PiperOrigin-RevId: 214078470
Diffstat (limited to 'tensorflow/contrib/compiler')
-rw-r--r--tensorflow/contrib/compiler/BUILD20
-rw-r--r--tensorflow/contrib/compiler/xla.py293
2 files changed, 294 insertions, 19 deletions
diff --git a/tensorflow/contrib/compiler/BUILD b/tensorflow/contrib/compiler/BUILD
index 3b0e8f6cda..9c7fbee838 100644
--- a/tensorflow/contrib/compiler/BUILD
+++ b/tensorflow/contrib/compiler/BUILD
@@ -59,27 +59,9 @@ py_library(
"//tensorflow/python:control_flow_ops",
"//tensorflow/python:framework_ops",
"//tensorflow/python:platform",
+ "//tensorflow/python:summary_op_util",
"//tensorflow/python:util",
"//tensorflow/python:variable_scope",
"//tensorflow/python/estimator:model_fn",
],
)
-
-tf_py_test(
- name = "xla_test",
- srcs = ["xla_test.py"],
- additional_deps = [
- ":xla",
- "@six_archive//:six",
- "//tensorflow/python:constant_op",
- "//tensorflow/python:control_flow_ops",
- "//tensorflow/python:control_flow_util",
- "//tensorflow/python:math_ops",
- "//tensorflow/python:platform",
- "//tensorflow/python:state_ops",
- "//tensorflow/python:summary",
- "//tensorflow/python:training",
- "//tensorflow/python:variable_scope",
- ],
- tags = ["no_pip"],
-)
diff --git a/tensorflow/contrib/compiler/xla.py b/tensorflow/contrib/compiler/xla.py
index 0aae695f92..1e30525159 100644
--- a/tensorflow/contrib/compiler/xla.py
+++ b/tensorflow/contrib/compiler/xla.py
@@ -19,17 +19,22 @@ from __future__ import division
from __future__ import print_function
import collections
+import contextlib
from six.moves import xrange # pylint: disable=redefined-builtin
from tensorflow.compiler.jit.ops import xla_ops
from tensorflow.contrib.tpu.python.tpu import tpu_function
from tensorflow.core.framework import attr_value_pb2
+from tensorflow.python.estimator import model_fn as model_fn_lib
from tensorflow.python.framework import ops
from tensorflow.python.ops import array_ops
from tensorflow.python.ops import control_flow_ops
+from tensorflow.python.ops import summary_op_util
from tensorflow.python.ops import variable_scope
from tensorflow.python.platform import tf_logging as logging
from tensorflow.python.util import compat
+from tensorflow.python.util import function_utils
+from tensorflow.python.util import tf_decorator
_XLA_COMPILE_ATTR = '_xla_compile_id'
_MAX_WARNING_LINES = 5
@@ -353,3 +358,291 @@ def _compile_internal(computation, inputs=None):
array_ops.identity(outputs[i], name='output_%d' % i)

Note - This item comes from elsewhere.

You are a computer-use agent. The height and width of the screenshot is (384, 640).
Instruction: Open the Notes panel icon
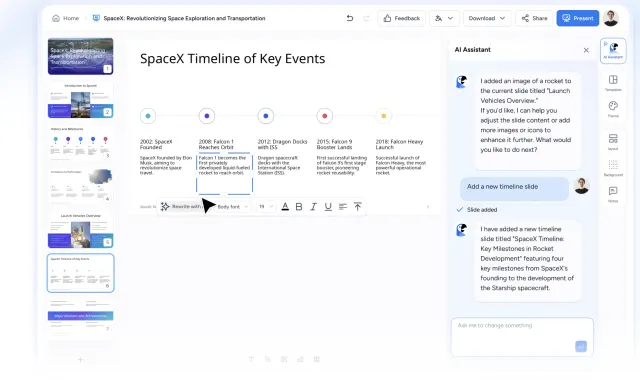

for i in xrange(output_arity)
]
+
+
+@contextlib.contextmanager
+def _disable_summary_context():
+ """Enters a context where all summary ops are skipped.
+
+ Summaries are not yet supported in xla.compile(). So we provide this context
+ manager that can skip creating summary ops. This is a temporary workaround due
+ to XLA not supporting summary ops.
+
+ Yields:
+ None.
+ """
+ origional_skip_summary_func = summary_op_util.skip_summary
+ summary_op_util.skip_summary = lambda: True
+
+ try:
+ yield
+ finally:
+ summary_op_util.skip_summary = origional_skip_summary_func
+
+
+class _CapturedObject(object):
+ """A placeholder to capture an object."""
+
+ def __init__(self):
+ self._object = None
+
+ def capture(self, o):
+ if self._object:
+ raise RuntimeError(
+ 'InternalError: _CapturedObject can capture only once. Please file '
+ 'bug.')
+
+ self._object = o
+
+ def get(self):
+ return self._object
+
+
+def _get_scaffold(captured_scaffold_fn):
+ """Retrieves the Scaffold from `captured_scaffold_fn`."""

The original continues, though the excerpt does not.